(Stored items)
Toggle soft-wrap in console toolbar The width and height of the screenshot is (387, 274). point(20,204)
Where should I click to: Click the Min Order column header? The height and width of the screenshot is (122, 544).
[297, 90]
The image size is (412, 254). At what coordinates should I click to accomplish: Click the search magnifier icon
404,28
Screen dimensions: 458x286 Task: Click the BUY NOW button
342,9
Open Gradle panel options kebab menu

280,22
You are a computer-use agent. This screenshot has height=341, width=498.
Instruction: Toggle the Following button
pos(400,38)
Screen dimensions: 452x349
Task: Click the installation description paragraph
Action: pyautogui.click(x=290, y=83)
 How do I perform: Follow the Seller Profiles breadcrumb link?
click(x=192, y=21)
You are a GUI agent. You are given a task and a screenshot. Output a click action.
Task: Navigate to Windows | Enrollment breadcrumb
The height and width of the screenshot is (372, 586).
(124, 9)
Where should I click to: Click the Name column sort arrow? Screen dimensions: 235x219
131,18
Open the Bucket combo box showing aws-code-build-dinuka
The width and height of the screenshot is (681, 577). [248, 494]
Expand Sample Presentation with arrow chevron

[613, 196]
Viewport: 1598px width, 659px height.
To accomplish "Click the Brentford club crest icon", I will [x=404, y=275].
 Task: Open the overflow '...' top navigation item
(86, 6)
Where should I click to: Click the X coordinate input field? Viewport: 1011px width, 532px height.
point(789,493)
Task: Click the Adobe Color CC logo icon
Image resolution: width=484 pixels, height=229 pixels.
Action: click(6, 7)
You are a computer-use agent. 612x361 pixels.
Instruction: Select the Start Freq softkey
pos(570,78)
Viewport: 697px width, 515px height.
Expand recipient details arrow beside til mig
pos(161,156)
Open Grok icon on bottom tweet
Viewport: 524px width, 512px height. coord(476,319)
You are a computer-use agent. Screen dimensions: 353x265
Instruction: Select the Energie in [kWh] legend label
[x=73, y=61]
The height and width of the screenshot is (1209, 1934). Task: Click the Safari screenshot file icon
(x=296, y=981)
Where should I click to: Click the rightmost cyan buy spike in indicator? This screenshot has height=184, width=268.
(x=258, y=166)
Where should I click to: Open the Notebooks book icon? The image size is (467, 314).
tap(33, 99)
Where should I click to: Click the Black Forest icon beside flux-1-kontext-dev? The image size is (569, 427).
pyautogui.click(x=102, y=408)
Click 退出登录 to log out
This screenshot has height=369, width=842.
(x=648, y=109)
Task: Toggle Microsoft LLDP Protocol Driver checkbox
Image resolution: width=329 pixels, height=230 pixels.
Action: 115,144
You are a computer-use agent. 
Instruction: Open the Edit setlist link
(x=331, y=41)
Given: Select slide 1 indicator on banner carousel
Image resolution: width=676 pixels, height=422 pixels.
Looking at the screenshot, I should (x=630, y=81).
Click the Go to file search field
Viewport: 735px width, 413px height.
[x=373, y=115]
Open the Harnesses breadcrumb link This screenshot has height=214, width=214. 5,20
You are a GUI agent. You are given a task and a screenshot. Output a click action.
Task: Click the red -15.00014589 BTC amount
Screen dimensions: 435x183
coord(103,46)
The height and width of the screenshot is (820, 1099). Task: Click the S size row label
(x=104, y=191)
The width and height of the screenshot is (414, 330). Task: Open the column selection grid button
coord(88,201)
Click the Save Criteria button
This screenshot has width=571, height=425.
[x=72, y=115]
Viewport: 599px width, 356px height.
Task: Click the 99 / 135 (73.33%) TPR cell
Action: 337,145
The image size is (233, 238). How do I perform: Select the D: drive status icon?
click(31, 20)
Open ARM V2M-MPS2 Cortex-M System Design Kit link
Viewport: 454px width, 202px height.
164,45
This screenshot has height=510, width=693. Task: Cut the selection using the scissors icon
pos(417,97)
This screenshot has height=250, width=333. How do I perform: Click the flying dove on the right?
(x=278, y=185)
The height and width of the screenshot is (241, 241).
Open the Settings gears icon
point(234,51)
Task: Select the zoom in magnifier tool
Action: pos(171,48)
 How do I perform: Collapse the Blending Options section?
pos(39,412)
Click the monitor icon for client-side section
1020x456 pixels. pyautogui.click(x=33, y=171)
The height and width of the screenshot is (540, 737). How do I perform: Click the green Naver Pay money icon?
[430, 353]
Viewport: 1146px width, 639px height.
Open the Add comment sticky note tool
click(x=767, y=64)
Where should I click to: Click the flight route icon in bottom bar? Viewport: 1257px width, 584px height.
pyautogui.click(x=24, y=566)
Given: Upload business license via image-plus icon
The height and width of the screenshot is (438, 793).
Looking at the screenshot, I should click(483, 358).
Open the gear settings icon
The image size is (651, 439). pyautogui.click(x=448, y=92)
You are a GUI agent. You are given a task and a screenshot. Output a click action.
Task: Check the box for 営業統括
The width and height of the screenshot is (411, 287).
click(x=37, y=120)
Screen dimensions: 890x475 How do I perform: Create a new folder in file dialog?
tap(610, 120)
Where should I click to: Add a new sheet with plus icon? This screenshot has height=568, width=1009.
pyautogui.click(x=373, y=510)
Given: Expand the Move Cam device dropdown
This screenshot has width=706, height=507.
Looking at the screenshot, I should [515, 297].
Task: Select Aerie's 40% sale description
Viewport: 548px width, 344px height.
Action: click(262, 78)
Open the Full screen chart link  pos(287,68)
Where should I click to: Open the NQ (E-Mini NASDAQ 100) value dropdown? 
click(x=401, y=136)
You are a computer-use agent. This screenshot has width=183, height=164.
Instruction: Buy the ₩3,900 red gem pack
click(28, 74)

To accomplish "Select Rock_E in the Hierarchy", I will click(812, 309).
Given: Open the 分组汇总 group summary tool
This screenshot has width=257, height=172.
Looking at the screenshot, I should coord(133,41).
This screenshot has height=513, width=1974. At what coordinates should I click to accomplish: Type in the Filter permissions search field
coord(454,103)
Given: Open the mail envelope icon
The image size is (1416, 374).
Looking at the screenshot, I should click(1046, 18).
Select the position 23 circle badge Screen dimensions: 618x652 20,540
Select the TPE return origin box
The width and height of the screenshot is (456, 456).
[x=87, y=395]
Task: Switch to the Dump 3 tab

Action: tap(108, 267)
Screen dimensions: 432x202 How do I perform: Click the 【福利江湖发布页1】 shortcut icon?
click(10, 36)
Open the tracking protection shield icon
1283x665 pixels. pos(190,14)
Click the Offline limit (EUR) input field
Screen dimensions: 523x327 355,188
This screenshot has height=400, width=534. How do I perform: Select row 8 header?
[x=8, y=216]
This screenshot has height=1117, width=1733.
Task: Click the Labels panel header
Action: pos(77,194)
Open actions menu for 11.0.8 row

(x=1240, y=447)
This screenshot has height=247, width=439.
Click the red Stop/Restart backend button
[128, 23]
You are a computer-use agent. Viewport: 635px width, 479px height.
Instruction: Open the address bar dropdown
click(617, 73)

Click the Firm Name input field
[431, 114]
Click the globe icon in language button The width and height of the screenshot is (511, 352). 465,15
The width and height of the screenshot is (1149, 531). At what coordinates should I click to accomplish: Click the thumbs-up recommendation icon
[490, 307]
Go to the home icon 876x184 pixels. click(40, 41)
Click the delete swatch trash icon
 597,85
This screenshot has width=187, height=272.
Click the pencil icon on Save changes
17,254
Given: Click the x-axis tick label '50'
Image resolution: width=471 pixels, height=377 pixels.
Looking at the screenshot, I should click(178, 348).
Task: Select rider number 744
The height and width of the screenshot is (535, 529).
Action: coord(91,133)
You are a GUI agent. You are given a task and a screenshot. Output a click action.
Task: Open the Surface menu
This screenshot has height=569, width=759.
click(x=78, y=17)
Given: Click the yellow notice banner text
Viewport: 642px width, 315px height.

- What is being asked -
Would you repeat, exactly and with nothing added, every line from the line containing "Task: Open the Surface menu" through the last line of the records above?

- Answer space -
Task: Open the Surface menu
This screenshot has height=569, width=759.
click(x=78, y=17)
Given: Click the yellow notice banner text
Viewport: 642px width, 315px height.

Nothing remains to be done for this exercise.